La historia del cuerpo
¿Qué cosas merecen ser contadas por la Historia? Hasta antes de la Segunda Guerra Mundial (1939-1945) se creía que solo los grandes hechos políticos y las hazañas de las guerras eran susceptibles de ser incluidos en el relato de la historia de la humanidad. Sin embargo, el drama de tal conflicto, que según el historiador Eric Hobsbawm dejó 54 millones de muertos, impactó en todos los aspectos, replanteando prácticas y mentalidades en diversos niveles. La Historia no fue ajena a dicha crisis, lo cual se vio reflejado en el surgimiento de corrientes como la Escuela de los Annales en Francia, que propusieron nuevos enfoques y temas. En este contexto también surgió la historia del cuerpo, que sirve de marco para este artículo.
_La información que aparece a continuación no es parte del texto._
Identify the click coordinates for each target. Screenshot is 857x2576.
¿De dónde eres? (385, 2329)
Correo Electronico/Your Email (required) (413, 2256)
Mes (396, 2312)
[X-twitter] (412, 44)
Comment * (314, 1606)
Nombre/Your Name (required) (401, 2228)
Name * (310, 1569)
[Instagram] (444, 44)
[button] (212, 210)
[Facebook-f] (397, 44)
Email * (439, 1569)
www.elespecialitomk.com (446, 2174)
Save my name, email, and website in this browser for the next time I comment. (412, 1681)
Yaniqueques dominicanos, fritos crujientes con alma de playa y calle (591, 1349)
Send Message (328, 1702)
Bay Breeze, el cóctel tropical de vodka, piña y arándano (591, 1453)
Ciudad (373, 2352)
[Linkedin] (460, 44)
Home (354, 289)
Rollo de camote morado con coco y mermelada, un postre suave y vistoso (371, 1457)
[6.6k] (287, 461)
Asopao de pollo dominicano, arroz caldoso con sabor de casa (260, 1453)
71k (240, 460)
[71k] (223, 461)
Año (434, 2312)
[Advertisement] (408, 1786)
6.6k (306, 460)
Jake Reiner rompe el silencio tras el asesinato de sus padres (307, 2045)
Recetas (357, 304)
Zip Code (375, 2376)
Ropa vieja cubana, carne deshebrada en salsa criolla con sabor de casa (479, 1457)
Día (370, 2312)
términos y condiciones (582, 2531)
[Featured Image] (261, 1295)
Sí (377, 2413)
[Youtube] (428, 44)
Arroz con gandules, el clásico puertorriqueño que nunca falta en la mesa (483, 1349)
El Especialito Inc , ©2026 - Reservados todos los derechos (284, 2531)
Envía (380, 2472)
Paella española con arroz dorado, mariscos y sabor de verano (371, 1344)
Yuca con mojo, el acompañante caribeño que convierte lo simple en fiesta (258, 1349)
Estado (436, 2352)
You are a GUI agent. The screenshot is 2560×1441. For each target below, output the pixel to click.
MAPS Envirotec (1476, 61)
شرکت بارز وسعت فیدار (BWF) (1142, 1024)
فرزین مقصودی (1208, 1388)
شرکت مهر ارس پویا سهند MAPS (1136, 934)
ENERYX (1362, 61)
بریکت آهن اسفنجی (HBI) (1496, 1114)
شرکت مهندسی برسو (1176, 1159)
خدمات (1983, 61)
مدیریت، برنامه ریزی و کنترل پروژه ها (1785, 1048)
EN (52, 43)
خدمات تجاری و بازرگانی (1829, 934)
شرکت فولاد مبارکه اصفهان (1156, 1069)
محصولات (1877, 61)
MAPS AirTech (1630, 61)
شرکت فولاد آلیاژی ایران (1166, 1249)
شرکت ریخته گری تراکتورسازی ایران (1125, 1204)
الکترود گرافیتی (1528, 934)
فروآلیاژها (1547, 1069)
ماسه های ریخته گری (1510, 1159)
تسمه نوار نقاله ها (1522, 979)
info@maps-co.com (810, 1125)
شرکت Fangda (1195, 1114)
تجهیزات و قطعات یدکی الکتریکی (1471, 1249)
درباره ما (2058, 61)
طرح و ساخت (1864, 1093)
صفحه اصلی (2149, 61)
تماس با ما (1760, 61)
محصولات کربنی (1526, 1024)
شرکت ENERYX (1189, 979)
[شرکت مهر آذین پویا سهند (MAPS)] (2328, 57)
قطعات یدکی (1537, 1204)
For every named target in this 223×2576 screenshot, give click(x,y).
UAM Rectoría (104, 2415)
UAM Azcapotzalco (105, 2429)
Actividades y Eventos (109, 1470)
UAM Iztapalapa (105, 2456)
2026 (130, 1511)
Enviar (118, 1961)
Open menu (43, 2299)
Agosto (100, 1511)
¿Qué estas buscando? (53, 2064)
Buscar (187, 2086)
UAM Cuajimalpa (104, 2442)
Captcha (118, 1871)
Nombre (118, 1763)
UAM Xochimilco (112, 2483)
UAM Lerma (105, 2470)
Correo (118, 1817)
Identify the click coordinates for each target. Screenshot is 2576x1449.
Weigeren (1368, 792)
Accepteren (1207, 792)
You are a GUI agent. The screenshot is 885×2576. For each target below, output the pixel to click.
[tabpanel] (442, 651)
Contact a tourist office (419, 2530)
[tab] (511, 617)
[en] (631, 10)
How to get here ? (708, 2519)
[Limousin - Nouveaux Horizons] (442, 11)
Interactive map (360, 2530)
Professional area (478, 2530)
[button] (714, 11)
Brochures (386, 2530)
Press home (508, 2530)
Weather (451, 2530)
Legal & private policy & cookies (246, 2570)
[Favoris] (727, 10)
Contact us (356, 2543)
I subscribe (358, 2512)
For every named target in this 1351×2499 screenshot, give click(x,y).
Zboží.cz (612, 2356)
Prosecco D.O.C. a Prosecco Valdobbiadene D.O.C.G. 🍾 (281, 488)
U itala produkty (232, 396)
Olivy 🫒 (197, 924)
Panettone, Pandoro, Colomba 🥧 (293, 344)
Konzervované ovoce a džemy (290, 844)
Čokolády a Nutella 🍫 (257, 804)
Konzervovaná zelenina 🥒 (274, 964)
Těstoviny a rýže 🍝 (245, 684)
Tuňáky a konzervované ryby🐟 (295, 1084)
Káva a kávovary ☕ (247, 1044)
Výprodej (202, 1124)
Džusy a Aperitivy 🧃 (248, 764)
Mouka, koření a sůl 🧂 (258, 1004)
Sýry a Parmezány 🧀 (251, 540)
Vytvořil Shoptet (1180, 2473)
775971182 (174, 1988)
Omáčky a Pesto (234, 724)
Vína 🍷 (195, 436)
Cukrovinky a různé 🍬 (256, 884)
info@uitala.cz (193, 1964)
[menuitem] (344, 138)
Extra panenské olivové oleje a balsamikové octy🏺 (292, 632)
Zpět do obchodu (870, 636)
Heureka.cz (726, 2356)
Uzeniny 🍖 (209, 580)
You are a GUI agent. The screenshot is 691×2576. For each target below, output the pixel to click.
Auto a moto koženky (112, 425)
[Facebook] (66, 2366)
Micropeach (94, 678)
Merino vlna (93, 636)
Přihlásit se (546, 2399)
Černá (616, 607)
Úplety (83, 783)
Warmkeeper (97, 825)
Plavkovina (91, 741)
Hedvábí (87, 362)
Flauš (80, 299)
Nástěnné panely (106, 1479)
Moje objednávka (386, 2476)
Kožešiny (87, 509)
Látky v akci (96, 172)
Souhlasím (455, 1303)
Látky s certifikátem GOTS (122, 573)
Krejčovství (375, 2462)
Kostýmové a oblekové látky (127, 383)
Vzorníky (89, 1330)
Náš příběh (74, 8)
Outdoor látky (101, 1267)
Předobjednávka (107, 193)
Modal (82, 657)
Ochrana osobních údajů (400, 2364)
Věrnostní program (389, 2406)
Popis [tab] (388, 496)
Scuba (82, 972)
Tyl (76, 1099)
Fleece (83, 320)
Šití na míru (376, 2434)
Este tipo de historia parte del supuesto de que el cuerpo es un objeto modificable por la acción del ser humano, como consecuencia de cambios políticos, religiosos y culturales. Dichas modificaciones en las diferentes culturas y sociedades han quedado registradas en diversos testimonios no solo escritos, sino de otra índole, como obras de arte y piezas arqueológicas.
Otra vertiente de la historia del cuerpo es el estudio de la forma en que ha cambiado la percepción del mismo. En este aspecto resultan dignas de mención las posturas religiosas en relación con él, como la dicotomía cuerpo-alma planteada por el catolicismo.
El cuerpo según Santo Tomás de Aquino
En la Suma teológica, Santo Tomás de Aquino, en el siglo XII, hizo una adaptación de la filosofía griega (principalmente de Aristóteles) a la doctrina católica y sentó las bases de la ideología de esta religión que prevalece hasta nuestros días. Allí afirmó la separación entre cuerpo y alma, considerando al primero frágil frente al pecado y las tentaciones del mundo, mientras que la segunda era la parte humana, no material, que podría llegar a la salvación eterna. De este modo, la vida corporal era solo una etapa transitoria y llena de pruebas que el ser humano debía sortear para llegar al cielo.
Esta forma de ver al cuerpo impactó en las prácticas culturales de gran parte de la humanidad que, hasta antes de la Reforma protestante, profesaba el cristianismo de manera uniforme en Europa y partes de Asia y África. Dicho cisma, llevado a cabo por Martín Lutero y sus sucesores en la primera mitad del siglo XVI, dividiría al cristianismo, marcando posturas diferentes respecto a prácticas religiosas y la salvación del alma.